◆ **Data supplied**:

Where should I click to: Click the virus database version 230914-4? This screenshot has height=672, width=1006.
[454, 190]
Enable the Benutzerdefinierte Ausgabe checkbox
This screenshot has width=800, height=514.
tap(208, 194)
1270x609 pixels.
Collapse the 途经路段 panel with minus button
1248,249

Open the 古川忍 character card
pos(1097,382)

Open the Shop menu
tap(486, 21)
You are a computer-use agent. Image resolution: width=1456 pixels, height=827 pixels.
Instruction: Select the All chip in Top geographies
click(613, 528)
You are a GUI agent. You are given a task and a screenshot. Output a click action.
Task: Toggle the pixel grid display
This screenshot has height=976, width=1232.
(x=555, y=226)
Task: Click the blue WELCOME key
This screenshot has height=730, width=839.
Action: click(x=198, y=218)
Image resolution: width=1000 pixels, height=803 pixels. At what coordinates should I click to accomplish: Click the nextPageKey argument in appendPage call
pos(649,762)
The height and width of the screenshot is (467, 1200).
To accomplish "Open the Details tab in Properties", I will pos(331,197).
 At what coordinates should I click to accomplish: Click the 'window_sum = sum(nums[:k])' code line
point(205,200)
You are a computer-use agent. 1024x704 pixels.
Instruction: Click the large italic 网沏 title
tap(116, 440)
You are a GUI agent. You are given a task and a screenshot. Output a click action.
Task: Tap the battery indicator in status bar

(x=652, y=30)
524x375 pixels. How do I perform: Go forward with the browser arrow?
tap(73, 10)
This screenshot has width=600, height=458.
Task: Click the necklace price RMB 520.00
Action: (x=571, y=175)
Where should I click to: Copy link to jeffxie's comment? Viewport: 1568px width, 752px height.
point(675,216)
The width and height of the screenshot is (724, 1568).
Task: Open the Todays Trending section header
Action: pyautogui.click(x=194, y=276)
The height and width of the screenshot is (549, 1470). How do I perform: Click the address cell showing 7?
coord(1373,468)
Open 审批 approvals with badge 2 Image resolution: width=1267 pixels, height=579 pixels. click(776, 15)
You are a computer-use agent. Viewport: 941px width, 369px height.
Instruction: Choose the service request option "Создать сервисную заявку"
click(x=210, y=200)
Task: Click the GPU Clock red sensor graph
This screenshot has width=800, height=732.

◆ **Requirement**: Beginning with the line that holds "This screenshot has height=976, width=1232." and ending with the last line of the listing, output every line exactly. Leave out everything else.

◆ **Reply**:
This screenshot has height=976, width=1232.
(x=555, y=226)
Task: Click the blue WELCOME key
This screenshot has height=730, width=839.
Action: click(x=198, y=218)
Image resolution: width=1000 pixels, height=803 pixels. At what coordinates should I click to accomplish: Click the nextPageKey argument in appendPage call
pos(649,762)
The height and width of the screenshot is (467, 1200).
To accomplish "Open the Details tab in Properties", I will pos(331,197).
 At what coordinates should I click to accomplish: Click the 'window_sum = sum(nums[:k])' code line
point(205,200)
You are a computer-use agent. 1024x704 pixels.
Instruction: Click the large italic 网沏 title
tap(116, 440)
You are a GUI agent. You are given a task and a screenshot. Output a click action.
Task: Tap the battery indicator in status bar

(x=652, y=30)
524x375 pixels. How do I perform: Go forward with the browser arrow?
tap(73, 10)
This screenshot has width=600, height=458.
Task: Click the necklace price RMB 520.00
Action: (x=571, y=175)
Where should I click to: Copy link to jeffxie's comment? Viewport: 1568px width, 752px height.
point(675,216)
The width and height of the screenshot is (724, 1568).
Task: Open the Todays Trending section header
Action: pyautogui.click(x=194, y=276)
The height and width of the screenshot is (549, 1470). How do I perform: Click the address cell showing 7?
coord(1373,468)
Open 审批 approvals with badge 2 Image resolution: width=1267 pixels, height=579 pixels. click(776, 15)
You are a computer-use agent. Viewport: 941px width, 369px height.
Instruction: Choose the service request option "Создать сервисную заявку"
click(x=210, y=200)
Task: Click the GPU Clock red sensor graph
This screenshot has width=800, height=732.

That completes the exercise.